Снова молчание. Затем Фрэнк посмотрел на меня, и это было так, как будто мы с ним впервые по-настоящему посмотрели друг на друга. Его лицо было совершенно чистым: хмурое защитное выражение исчезло.
— Я просто чертовски одинок!
1 мая
Следующее посещение Фрэнка было знаменательно двумя обстоятельствами. Почти весь сеанс он был ужасно занят чем-то и не упоминал ни о своем одиночестве, ни о чем-либо другом, близком к этому, и только в последние минуты — именно тогда, когда он поднялся, собираясь уходить, — Фрэнк снова на мгновение снял свою маску.
— Ах, да… Ну, сейчас уже нет времени, но…
— Но?
— О, я видел сон о Дженни. Неважно. Просто такие женщины меня возбуждают. — Он направился к двери.
— Разумеется, вы хотите побыстрее это замять.
— Да, ну, я знаю, кто-то ждет вас, и…
— И поэтому вы не хотите разобраться со своим сном.
— Да, ну, в самом деле, он был короткий. Или я не запомнил его целиком. Я просто вроде бы обнимал ее, и она позволяла мне это, и, казалось, ей это нравится, и…
Он остановился, держась за ручку двери. Я знал, что мы должны закончить сеанс, но у меня возникло чувство, что с Фрэнком происходит что-то важное, и я молча ждал.

▸ **СОБРАННЫЕ ДАННЫЕ**:
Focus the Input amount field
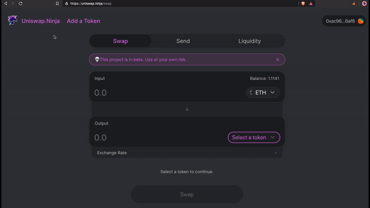 [x=169, y=92]
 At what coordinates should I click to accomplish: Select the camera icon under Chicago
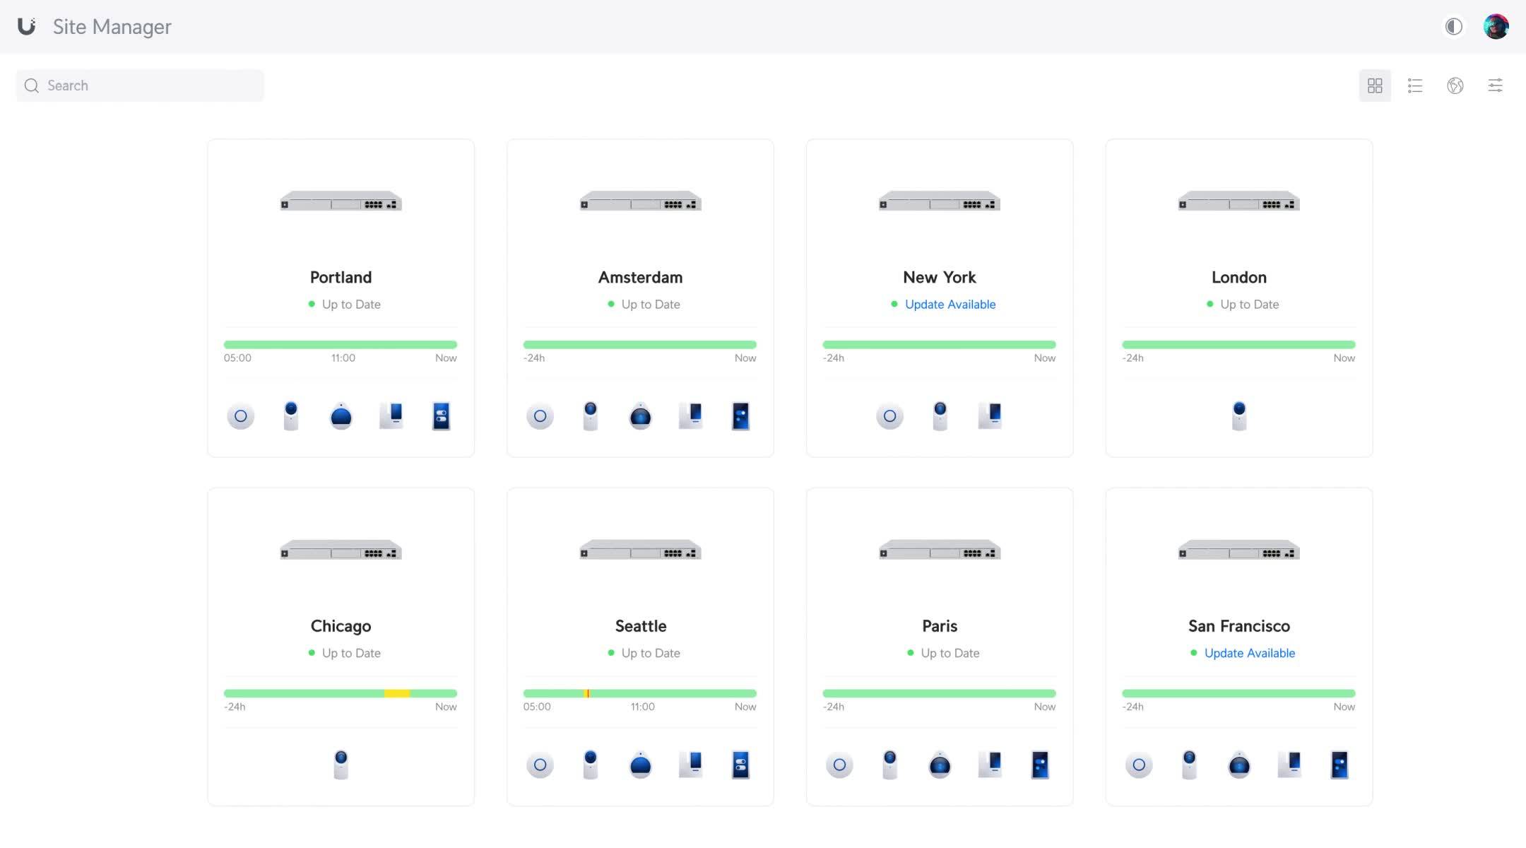coord(341,764)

▸ **ПОСТАВЛЕННАЯ ЗАДАЧА**: Выпишите целиком приведённый текст о сеансе с Фрэнком, не меняя в нём ни слова, ни знака.

▸ **ОТВЕТ**:
Снова молчание. Затем Фрэнк посмотрел на меня, и это было так, как будто мы с ним впервые по-настоящему посмотрели друг на друга. Его лицо было совершенно чистым: хмурое защитное выражение исчезло.
— Я просто чертовски одинок!
1 мая
Следующее посещение Фрэнка было знаменательно двумя обстоятельствами. Почти весь сеанс он был ужасно занят чем-то и не упоминал ни о своем одиночестве, ни о чем-либо другом, близком к этому, и только в последние минуты — именно тогда, когда он поднялся, собираясь уходить, — Фрэнк снова на мгновение снял свою маску.
— Ах, да… Ну, сейчас уже нет времени, но…
— Но?
— О, я видел сон о Дженни. Неважно. Просто такие женщины меня возбуждают. — Он направился к двери.
— Разумеется, вы хотите побыстрее это замять.
— Да, ну, я знаю, кто-то ждет вас, и…
— И поэтому вы не хотите разобраться со своим сном.
— Да, ну, в самом деле, он был короткий. Или я не запомнил его целиком. Я просто вроде бы обнимал ее, и она позволяла мне это, и, казалось, ей это нравится, и…
Он остановился, держась за ручку двери. Я знал, что мы должны закончить сеанс, но у меня возникло чувство, что с Фрэнком происходит что-то важное, и я молча ждал.